*Input for this task*.
'''

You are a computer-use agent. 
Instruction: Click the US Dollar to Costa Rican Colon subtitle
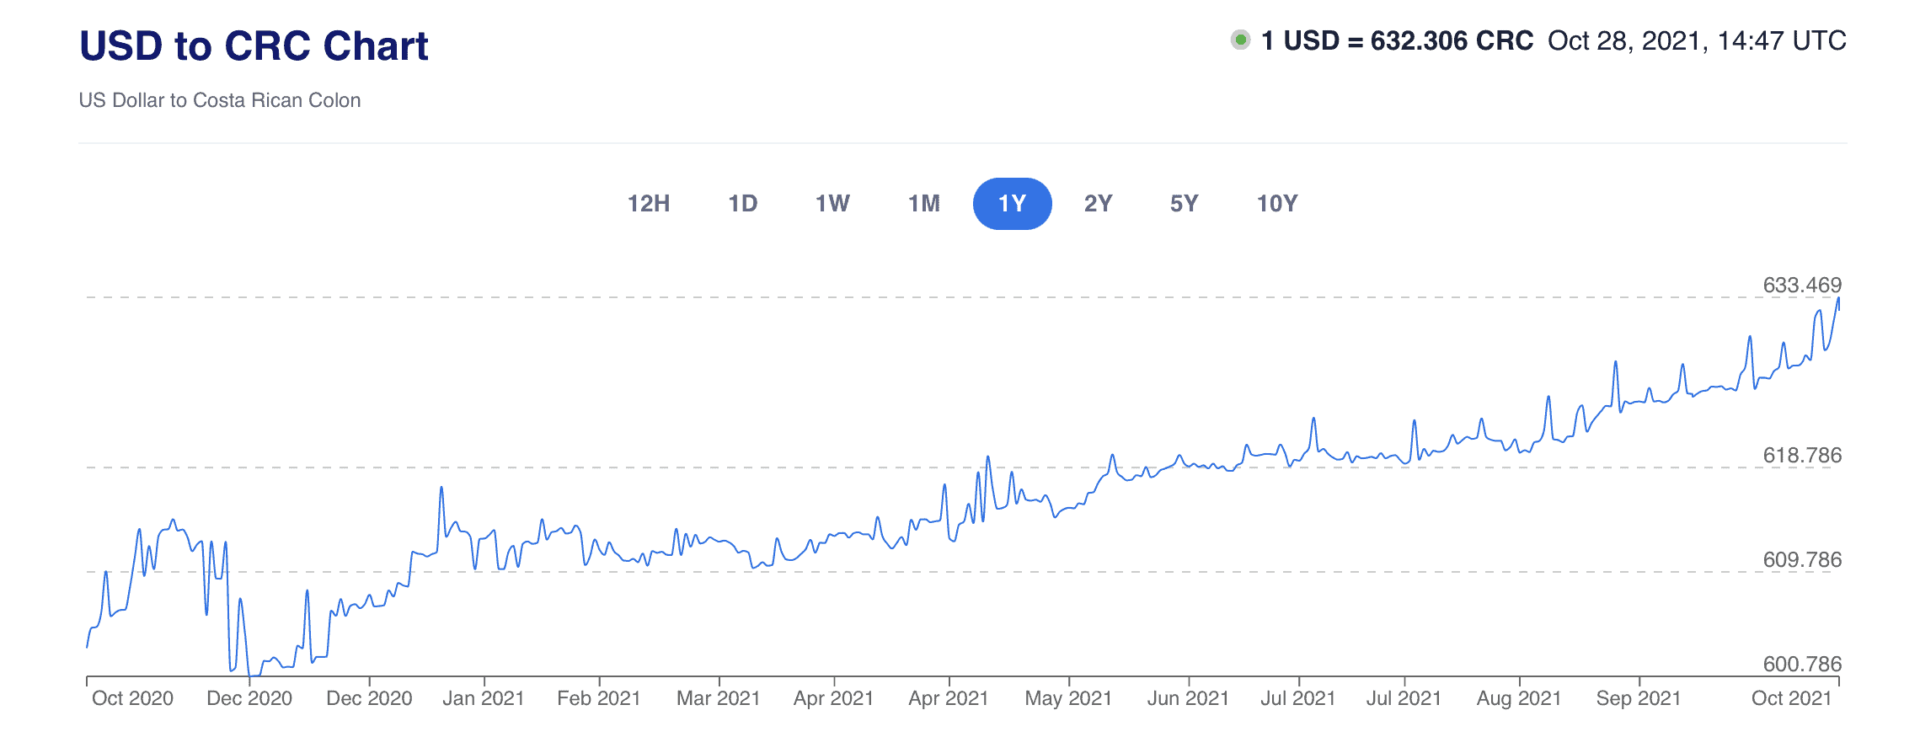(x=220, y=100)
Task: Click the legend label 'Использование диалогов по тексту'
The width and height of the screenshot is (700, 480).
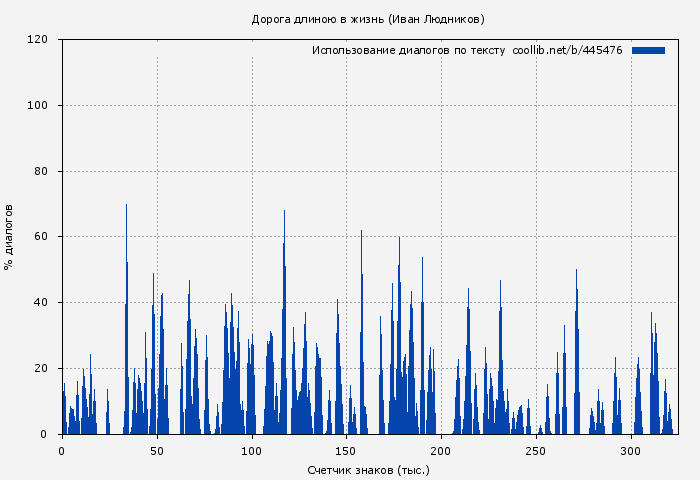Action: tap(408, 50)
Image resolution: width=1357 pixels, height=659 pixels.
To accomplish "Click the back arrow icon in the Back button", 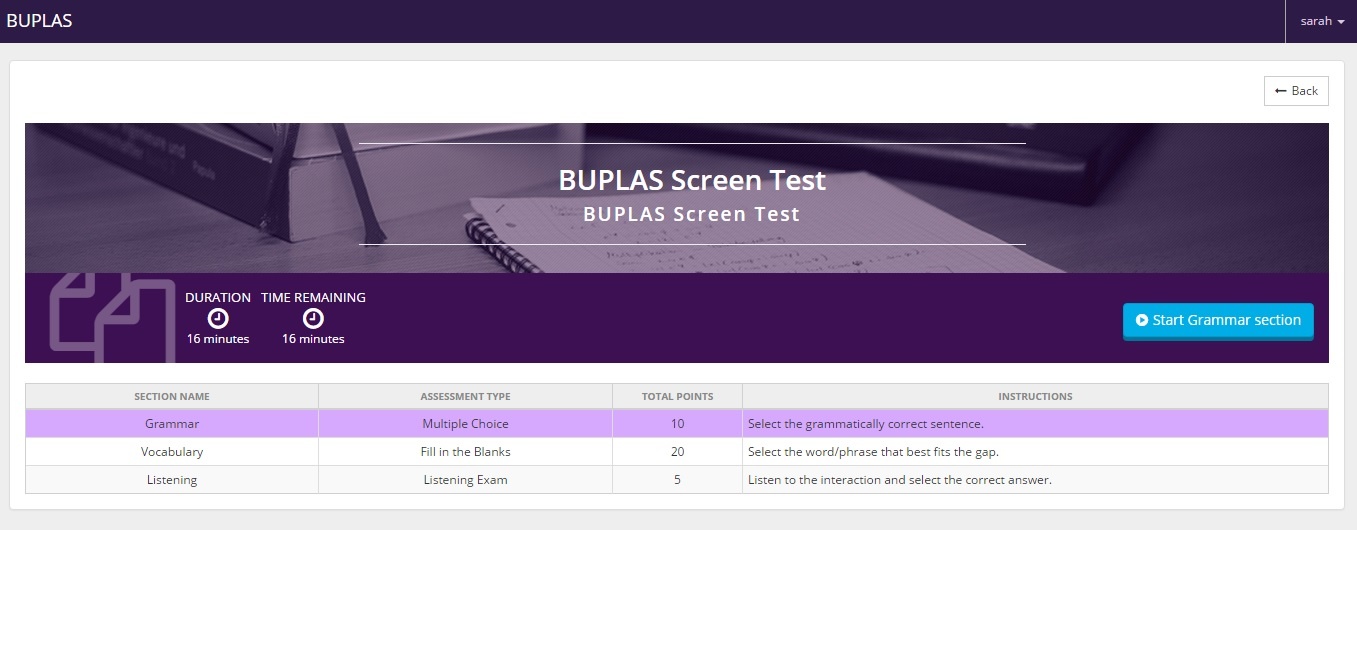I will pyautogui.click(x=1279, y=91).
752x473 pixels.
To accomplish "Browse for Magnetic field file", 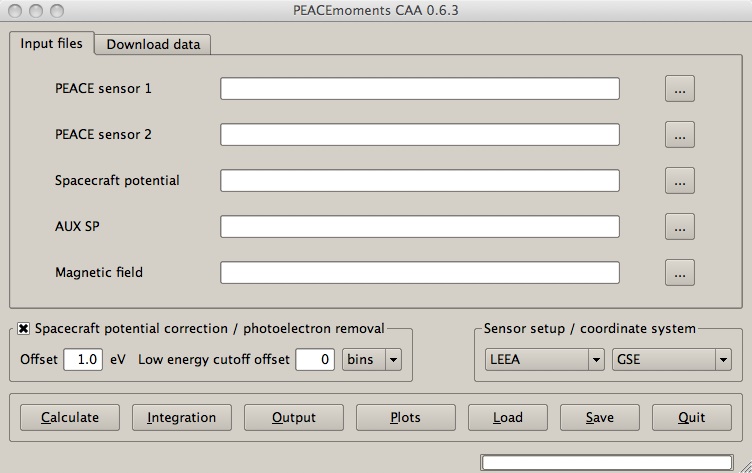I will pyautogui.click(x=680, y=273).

'''
'''

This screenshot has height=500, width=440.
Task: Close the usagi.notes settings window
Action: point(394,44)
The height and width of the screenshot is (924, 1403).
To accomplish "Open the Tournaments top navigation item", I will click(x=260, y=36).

'''
'''

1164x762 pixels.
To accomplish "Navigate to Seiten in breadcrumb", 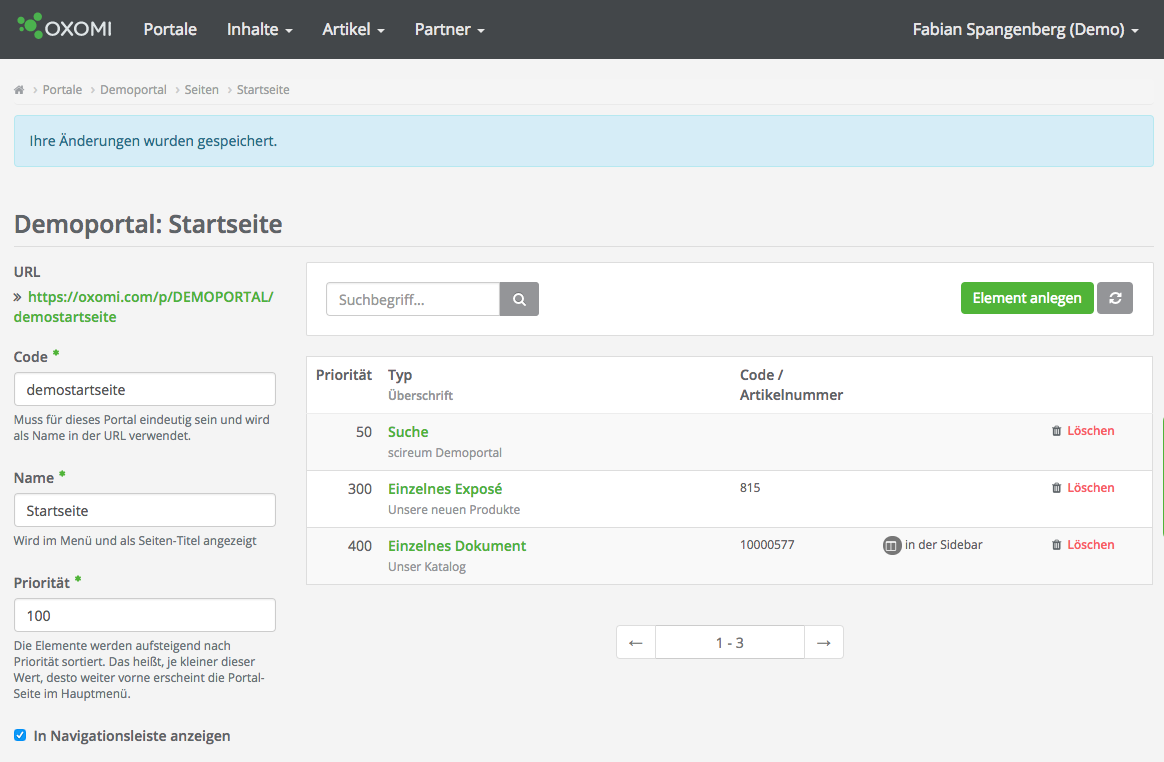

'''

*Task instructions*. Tally the lines of the records holding the word "pixels", then state only the tally.

*Answer area*. 3